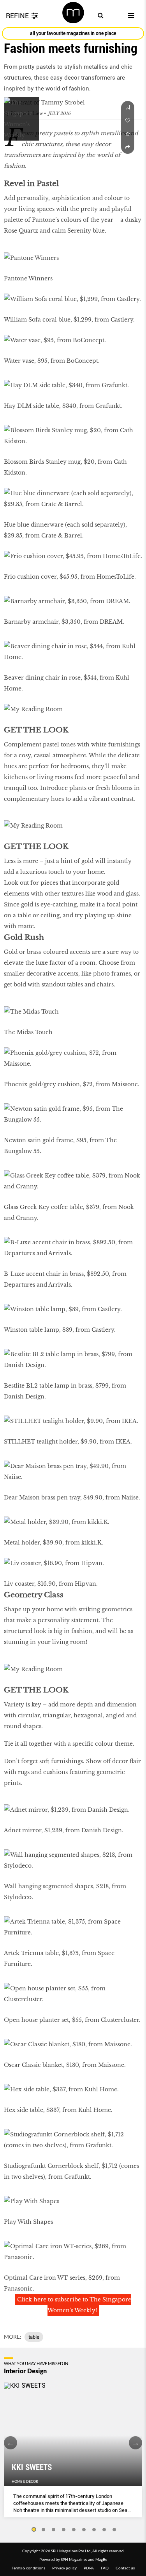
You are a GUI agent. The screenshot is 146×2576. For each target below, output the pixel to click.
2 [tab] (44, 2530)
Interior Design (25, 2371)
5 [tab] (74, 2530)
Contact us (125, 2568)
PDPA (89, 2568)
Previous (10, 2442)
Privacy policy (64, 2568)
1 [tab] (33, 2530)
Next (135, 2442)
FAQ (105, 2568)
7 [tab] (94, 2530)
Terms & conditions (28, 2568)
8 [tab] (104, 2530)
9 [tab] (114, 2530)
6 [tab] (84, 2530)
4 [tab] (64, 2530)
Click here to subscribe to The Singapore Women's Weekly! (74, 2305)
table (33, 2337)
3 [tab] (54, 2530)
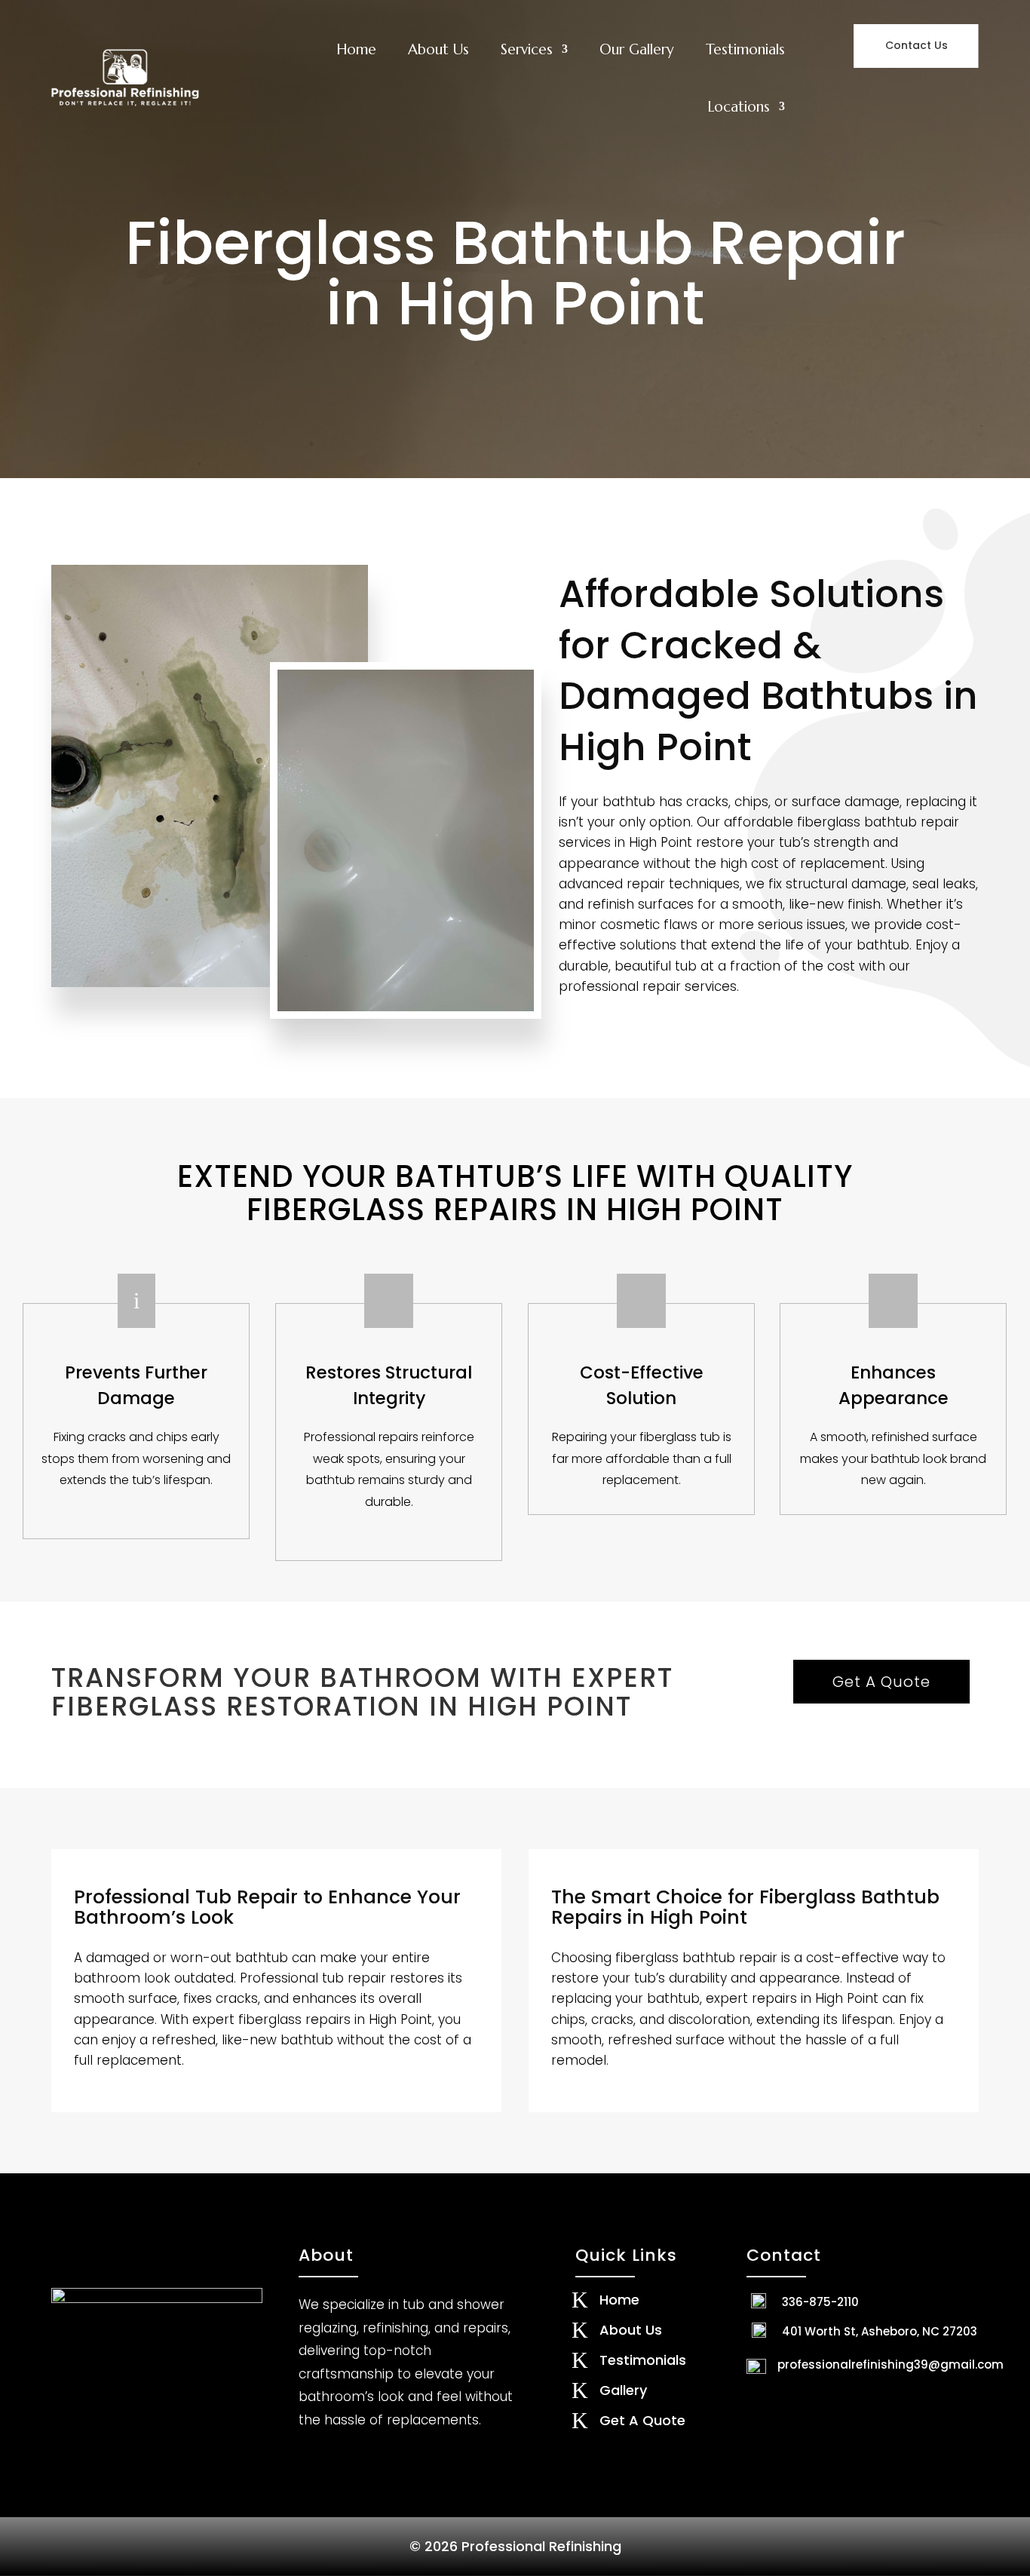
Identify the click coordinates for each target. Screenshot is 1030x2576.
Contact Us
● ● ● ● ● ● ●
*Problem description*:
What's needed is every line above, retyped exactly and free of pictures.

*Your solution*:
You are a GUI agent. The screenshot is 146×2576. For each target below, output the pixel to click.
2 [tab] (44, 2530)
Interior Design (25, 2371)
5 [tab] (74, 2530)
Contact us (125, 2568)
PDPA (89, 2568)
Previous (10, 2442)
Privacy policy (64, 2568)
1 [tab] (33, 2530)
Next (135, 2442)
FAQ (105, 2568)
7 [tab] (94, 2530)
Terms & conditions (28, 2568)
8 [tab] (104, 2530)
9 [tab] (114, 2530)
6 [tab] (84, 2530)
4 [tab] (64, 2530)
Click here to subscribe to The Singapore Women's Weekly! (74, 2305)
table (33, 2337)
3 [tab] (54, 2530)
Identify the click coordinates for each target. Screenshot is 1030x2576.
Contact Us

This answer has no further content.